I decided to try kefir instead of yogurt because it has more different probiotics and I didn't want to keep buying starter. Kefir is also more convenient because it cultures at room temperature, using lumps of probiotics and yeast that are called grains. I bought a kefir kit, but I found the strainer that came in the kit has too small holes, it is too hard to get the finished kefir through the strainer.
As with yogurt, I have been making my kefir with fresh raw milk from a source that I trust, without heating the milk first. With my raw milk from Jersey cows, the kefir sets up as firm as yogurt, and once the culture is going well a quart takes about 8 hours in this warm summer weather (my kitchen is in the high 70s or even 80). Raw goat milk makes a much thinner kefir with whey forming on top, instead of on the bottom as with cows milk, and takes longer. I use it in a breakfast smoothie so it doesn't matter how thick it is, but it is harder to tell when it is done.

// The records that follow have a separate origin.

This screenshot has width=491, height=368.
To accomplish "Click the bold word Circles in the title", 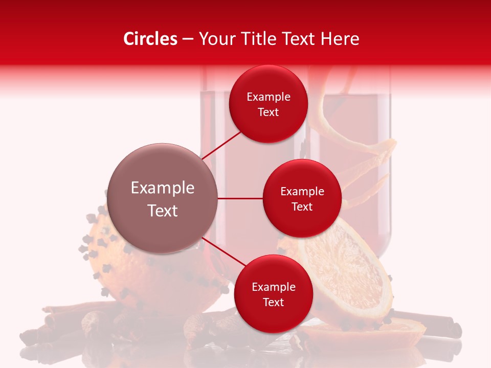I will (150, 39).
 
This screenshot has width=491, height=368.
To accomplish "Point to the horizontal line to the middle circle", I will (240, 198).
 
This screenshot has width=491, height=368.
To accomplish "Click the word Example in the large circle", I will (163, 188).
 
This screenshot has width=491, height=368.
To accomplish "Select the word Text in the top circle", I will (269, 112).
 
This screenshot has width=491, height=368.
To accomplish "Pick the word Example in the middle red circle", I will (302, 192).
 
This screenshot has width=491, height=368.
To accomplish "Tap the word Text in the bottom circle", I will (273, 302).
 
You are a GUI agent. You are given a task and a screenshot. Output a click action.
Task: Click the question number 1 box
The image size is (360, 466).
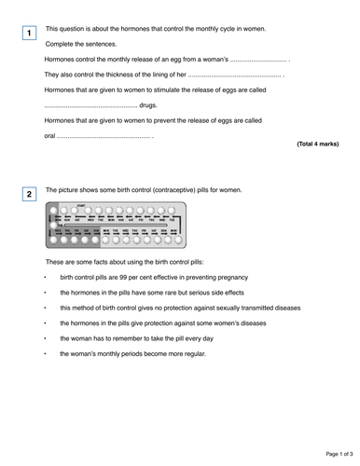30,34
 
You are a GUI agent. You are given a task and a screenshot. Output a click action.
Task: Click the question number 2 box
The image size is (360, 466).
30,195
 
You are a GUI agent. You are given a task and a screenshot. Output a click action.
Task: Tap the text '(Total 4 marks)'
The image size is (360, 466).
317,145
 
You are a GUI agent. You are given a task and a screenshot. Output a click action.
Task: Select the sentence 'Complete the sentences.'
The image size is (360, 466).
81,44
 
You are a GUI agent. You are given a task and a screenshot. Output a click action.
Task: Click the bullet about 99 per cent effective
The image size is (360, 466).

My kefir grains seem to do fine spending most of the week in the refrigerator in some milk, though the instructions recommend keeping them at room temperature making more kefir all the time. After I left them in the refrigerator for almost three weeks when I was away, I restarted them by rinsing them and putting them in about a cup of fresh low-temperature-pasturized milk on the counter, changing the milk every 24 hours for a couple of days before going back to my usual quart of raw milk.
If you are thinking of getting into making kefir, make sure that you have a source of milk that is organic and not ultra-pasturized. And make sure you want to use kefir regularly; it isn't something you can make now and then when inspiration hits, the grains need to be used most weeks.